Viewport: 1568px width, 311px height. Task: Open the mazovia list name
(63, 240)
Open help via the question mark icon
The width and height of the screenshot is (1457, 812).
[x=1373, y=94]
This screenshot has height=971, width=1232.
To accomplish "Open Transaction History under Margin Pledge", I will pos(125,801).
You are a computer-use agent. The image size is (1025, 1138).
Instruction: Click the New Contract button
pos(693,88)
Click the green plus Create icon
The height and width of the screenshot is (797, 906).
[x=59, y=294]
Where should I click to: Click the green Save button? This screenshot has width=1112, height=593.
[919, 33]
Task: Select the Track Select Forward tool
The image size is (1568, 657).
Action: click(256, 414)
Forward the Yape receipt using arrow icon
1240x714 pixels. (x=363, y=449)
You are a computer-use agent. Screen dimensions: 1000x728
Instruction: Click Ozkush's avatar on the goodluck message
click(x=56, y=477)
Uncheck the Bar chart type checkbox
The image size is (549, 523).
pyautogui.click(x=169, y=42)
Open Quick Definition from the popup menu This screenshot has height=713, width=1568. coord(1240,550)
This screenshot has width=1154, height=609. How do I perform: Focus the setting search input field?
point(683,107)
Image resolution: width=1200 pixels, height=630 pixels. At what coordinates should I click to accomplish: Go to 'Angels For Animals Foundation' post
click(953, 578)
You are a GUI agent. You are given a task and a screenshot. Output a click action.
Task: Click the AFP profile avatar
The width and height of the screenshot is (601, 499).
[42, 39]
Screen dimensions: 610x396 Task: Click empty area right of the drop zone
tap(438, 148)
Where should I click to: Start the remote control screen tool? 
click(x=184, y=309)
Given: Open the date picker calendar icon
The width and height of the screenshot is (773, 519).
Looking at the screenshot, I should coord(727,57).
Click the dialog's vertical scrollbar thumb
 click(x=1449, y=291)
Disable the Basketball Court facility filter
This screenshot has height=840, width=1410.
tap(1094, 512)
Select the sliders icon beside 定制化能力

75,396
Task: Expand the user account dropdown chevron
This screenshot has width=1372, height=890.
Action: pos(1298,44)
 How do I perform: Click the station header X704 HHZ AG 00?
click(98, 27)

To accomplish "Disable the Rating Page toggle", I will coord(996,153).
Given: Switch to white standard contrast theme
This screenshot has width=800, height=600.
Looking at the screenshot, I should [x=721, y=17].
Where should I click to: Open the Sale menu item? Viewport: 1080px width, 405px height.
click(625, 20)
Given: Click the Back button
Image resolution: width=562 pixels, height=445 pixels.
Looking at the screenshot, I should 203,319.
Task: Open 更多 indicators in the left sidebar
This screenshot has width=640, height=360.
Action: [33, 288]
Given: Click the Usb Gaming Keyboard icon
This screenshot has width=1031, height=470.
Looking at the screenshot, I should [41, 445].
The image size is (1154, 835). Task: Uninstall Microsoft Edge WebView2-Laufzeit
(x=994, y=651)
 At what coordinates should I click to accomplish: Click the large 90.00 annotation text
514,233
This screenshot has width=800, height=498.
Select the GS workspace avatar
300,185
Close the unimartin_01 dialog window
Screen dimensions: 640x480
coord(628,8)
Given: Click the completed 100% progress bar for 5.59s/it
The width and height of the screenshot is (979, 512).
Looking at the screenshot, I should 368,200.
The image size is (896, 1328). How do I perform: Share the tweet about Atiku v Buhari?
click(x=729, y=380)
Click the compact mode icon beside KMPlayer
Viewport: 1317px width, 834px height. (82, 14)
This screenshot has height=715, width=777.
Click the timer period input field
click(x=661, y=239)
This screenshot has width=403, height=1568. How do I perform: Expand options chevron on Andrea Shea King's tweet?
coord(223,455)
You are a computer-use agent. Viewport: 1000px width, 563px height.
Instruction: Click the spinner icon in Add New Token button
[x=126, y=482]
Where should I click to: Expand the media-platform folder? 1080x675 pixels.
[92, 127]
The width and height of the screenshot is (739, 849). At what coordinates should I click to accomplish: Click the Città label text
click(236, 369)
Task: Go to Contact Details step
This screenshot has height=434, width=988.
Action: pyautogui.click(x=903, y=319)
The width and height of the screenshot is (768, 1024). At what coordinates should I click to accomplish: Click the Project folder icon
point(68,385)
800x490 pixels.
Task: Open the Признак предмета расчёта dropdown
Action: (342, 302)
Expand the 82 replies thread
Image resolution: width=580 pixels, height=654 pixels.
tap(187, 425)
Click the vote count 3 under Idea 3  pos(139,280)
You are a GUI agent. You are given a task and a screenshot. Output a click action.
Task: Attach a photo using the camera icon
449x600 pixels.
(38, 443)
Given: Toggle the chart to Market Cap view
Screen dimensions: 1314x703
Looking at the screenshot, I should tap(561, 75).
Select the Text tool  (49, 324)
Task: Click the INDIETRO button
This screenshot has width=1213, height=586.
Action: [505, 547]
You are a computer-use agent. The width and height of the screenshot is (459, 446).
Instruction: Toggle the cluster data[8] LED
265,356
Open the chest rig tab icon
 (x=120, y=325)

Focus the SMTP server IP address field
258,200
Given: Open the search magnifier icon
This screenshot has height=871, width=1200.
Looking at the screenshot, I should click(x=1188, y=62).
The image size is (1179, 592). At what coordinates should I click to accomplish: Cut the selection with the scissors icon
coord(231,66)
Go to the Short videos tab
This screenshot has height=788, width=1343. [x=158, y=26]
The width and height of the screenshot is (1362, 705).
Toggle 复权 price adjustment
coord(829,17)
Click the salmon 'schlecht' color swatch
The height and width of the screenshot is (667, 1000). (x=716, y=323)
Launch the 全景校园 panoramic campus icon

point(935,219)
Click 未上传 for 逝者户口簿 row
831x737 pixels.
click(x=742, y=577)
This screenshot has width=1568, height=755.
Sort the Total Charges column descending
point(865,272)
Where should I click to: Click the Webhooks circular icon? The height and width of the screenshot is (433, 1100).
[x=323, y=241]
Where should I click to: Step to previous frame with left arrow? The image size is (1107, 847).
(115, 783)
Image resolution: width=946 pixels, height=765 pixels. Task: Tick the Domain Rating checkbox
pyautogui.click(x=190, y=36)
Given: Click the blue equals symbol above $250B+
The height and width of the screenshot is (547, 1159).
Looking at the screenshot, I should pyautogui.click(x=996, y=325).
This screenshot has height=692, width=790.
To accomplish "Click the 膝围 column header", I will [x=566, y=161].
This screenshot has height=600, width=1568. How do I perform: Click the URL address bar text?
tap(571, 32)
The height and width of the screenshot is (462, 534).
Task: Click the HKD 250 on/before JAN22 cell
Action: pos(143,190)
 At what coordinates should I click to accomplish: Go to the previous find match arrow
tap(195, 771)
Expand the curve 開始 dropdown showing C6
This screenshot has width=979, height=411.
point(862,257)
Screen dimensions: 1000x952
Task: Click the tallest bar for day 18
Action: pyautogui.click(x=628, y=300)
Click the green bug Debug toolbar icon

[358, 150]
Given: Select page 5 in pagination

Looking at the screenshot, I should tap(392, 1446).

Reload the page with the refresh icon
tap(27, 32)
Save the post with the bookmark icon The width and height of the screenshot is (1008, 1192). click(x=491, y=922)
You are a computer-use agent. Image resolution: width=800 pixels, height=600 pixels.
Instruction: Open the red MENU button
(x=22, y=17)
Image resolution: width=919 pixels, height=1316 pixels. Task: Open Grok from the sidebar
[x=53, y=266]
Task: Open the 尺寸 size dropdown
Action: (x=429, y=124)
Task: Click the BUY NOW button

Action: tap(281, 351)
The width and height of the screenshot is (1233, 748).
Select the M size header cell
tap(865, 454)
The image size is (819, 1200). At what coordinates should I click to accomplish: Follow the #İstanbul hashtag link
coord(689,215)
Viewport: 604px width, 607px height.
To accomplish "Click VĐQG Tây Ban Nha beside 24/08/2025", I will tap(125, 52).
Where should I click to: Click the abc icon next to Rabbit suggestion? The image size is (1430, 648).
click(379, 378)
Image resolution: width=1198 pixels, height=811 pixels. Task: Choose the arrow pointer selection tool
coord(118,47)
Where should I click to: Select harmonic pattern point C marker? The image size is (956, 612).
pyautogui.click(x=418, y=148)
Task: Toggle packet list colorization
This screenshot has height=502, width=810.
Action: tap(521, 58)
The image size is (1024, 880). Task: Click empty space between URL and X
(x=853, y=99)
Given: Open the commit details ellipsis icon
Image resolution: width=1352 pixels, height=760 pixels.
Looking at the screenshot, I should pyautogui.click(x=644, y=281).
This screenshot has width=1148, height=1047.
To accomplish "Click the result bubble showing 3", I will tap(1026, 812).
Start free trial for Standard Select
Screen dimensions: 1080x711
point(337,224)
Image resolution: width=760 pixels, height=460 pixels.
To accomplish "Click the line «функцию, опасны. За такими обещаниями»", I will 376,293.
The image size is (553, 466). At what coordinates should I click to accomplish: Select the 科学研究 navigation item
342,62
•••••
Task brief> For each line in the data above that contains the string "Disable", extract the line.

Answer to this exercise>
Disable the Basketball Court facility filter
To accomplish "Disable the Rating Page toggle", I will coord(996,153).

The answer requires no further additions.